Practice, Basic Symmetry,Imagination, Creativity, I normally use creativity and imagination i dont use blueprints the only blueprint I have is my brain maybe in any time i will use blueprints


#18

Hello AbandonedRick,

-How will you improve and plan your builds?

To improve and plan your builds you can start by making a sketch, even on paper.
Then you can start drawing the sketch you did on paper on Roblox studio but on the correct size, you want it with different colors to mark areas.
Also, practice makes perfect, start at small objects and then try to make bigger things.

-How to decide the detail on your map?

I mostly flow with whatever fits the area, you can even search on google the type of area you are making, for example, if you do sci-fi and decided to make a ship, go on google and search for an image of a spaceship and notice some details you can add around the map.
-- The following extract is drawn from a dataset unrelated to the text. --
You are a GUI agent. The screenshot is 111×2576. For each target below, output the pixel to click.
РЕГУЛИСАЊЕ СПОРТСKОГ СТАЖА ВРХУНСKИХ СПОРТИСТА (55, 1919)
-How to get good lighting and atmosphere for your map?

I also flow with this one, whatever fits the area, I use.
But what you can do is use color correction, for me, it’s the best lighting feature on Roblox studio.
You will know when the lighting is fitting for your area, you choose the atmosphere you want it to have, you can even ask for other people opinions but yours is the most important.

Stay great and go beyond your limits :slight_smile:.


#19

Planning, greyboxing and anything related, are learnt by boringly and said above practice, and believe it or not studying game theory, and really focusing on your game’s mechanics can create amazing results. :innocent:


#20

Never thought studying game theory, I’ll look into it, thanks!